**Problem statement**
Task for the records below: repeat the line containing "You are a computer-use" and every line after it, exactly and with nothing else, but leave out the pictures.

**Data for this exercise**
|---|

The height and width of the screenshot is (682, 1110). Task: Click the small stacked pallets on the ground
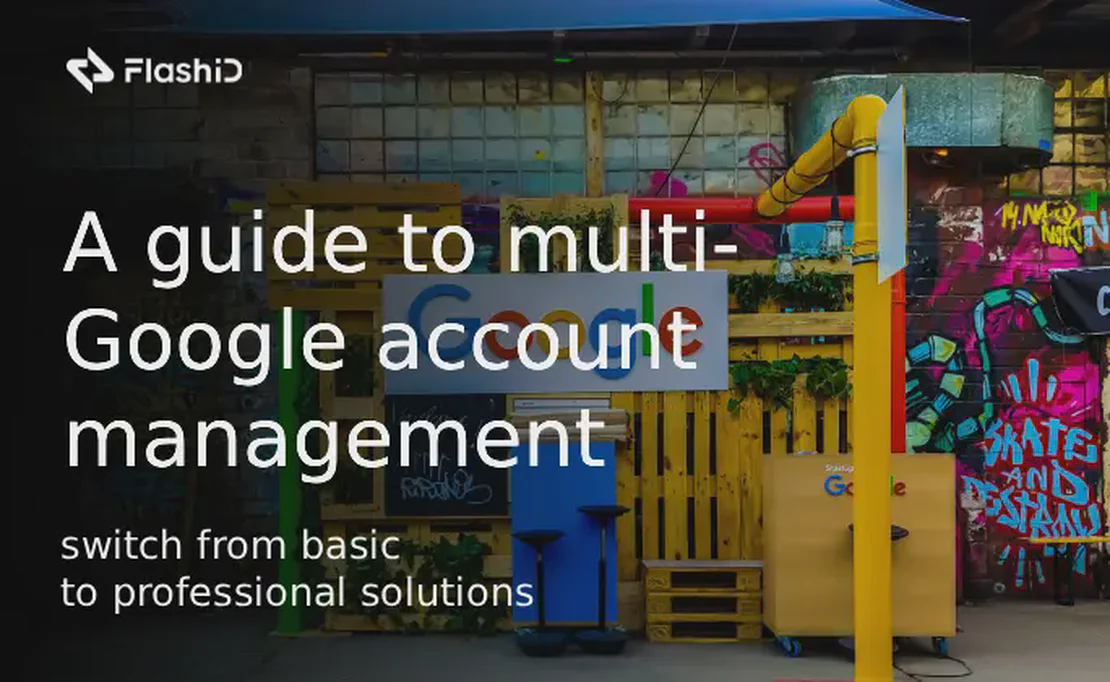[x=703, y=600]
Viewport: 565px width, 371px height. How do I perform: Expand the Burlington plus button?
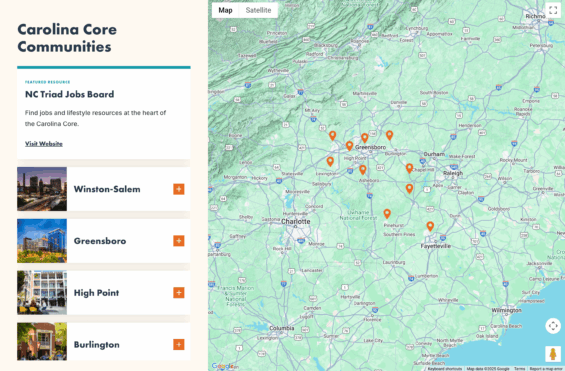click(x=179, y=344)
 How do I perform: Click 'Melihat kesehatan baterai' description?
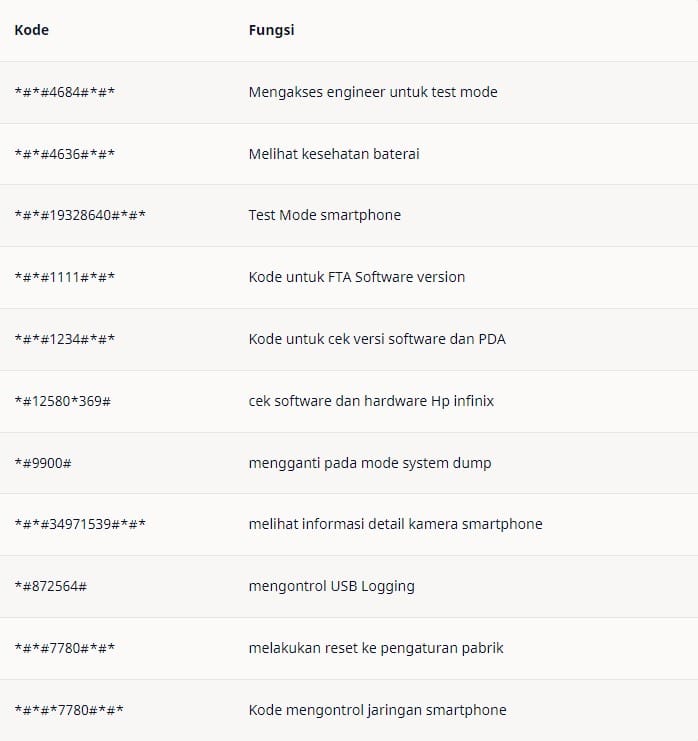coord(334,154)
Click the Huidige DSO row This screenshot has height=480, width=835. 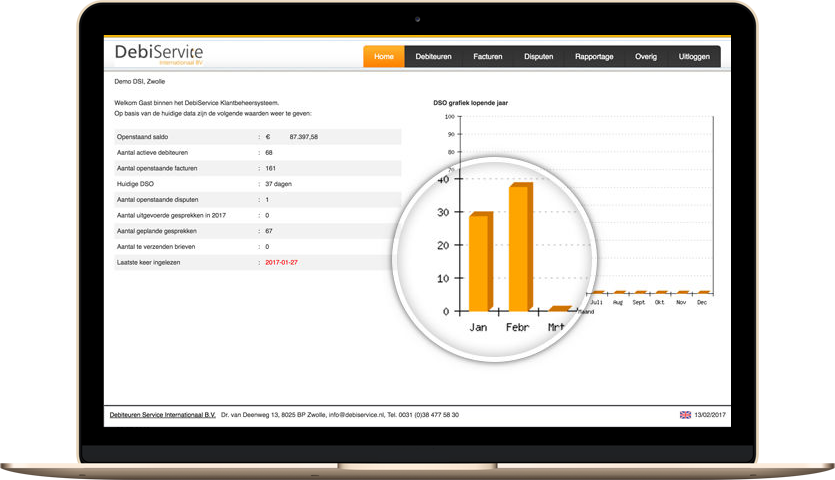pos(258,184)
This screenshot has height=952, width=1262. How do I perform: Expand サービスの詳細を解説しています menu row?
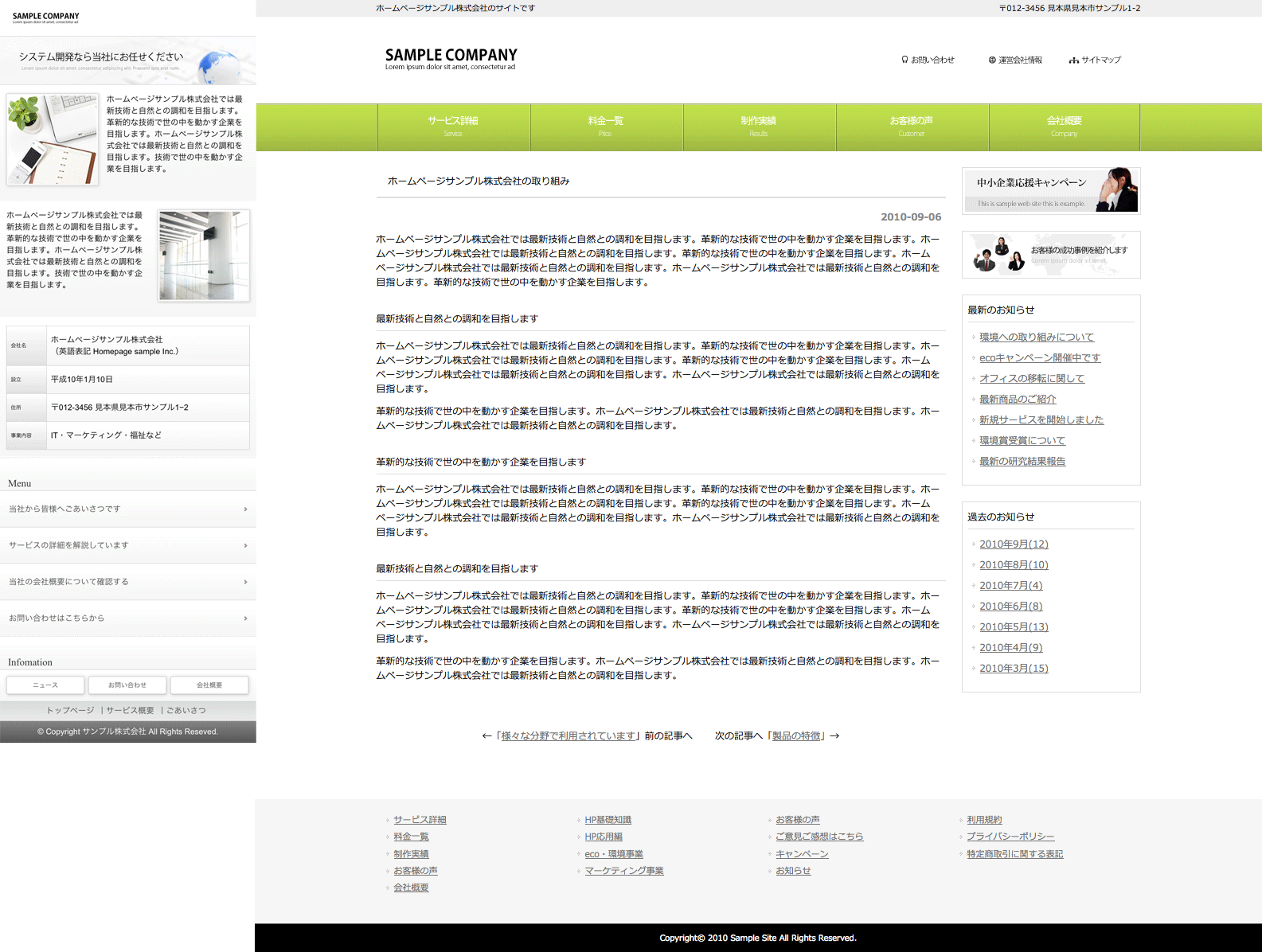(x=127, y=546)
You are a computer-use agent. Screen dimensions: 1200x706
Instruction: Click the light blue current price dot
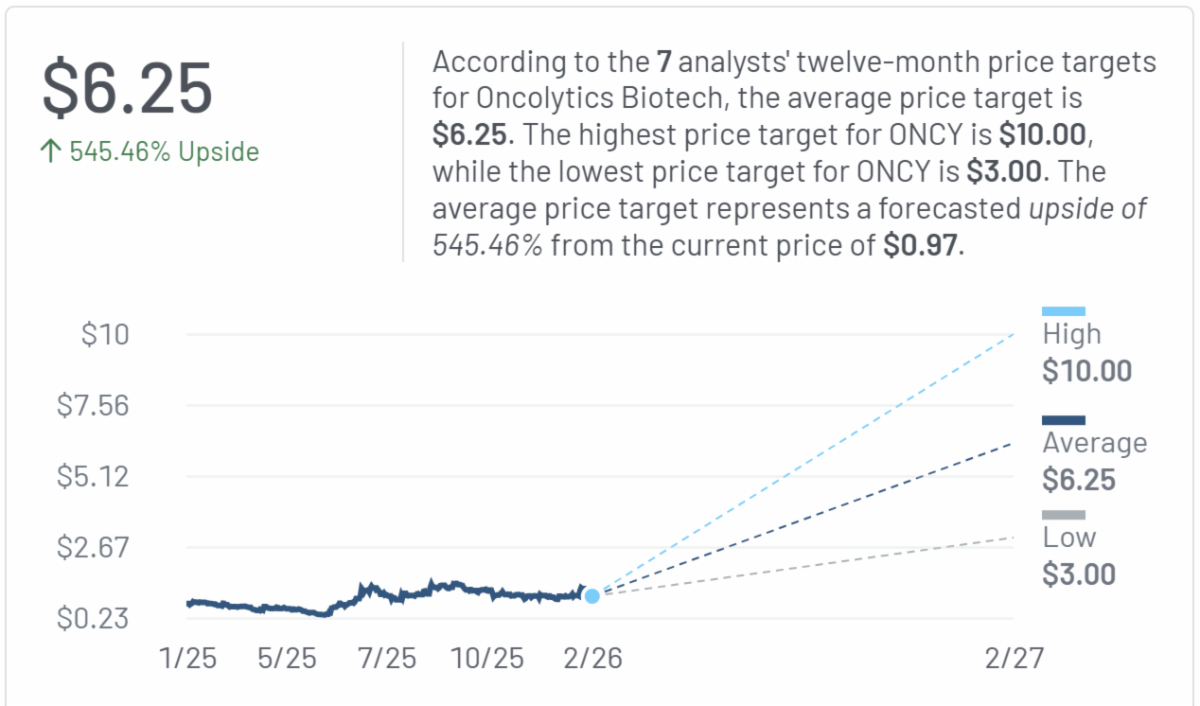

|---|

**Problem solution**
You are a computer-use agent. Screen dimensions: 1200x706
Instruction: Click the light blue current price dot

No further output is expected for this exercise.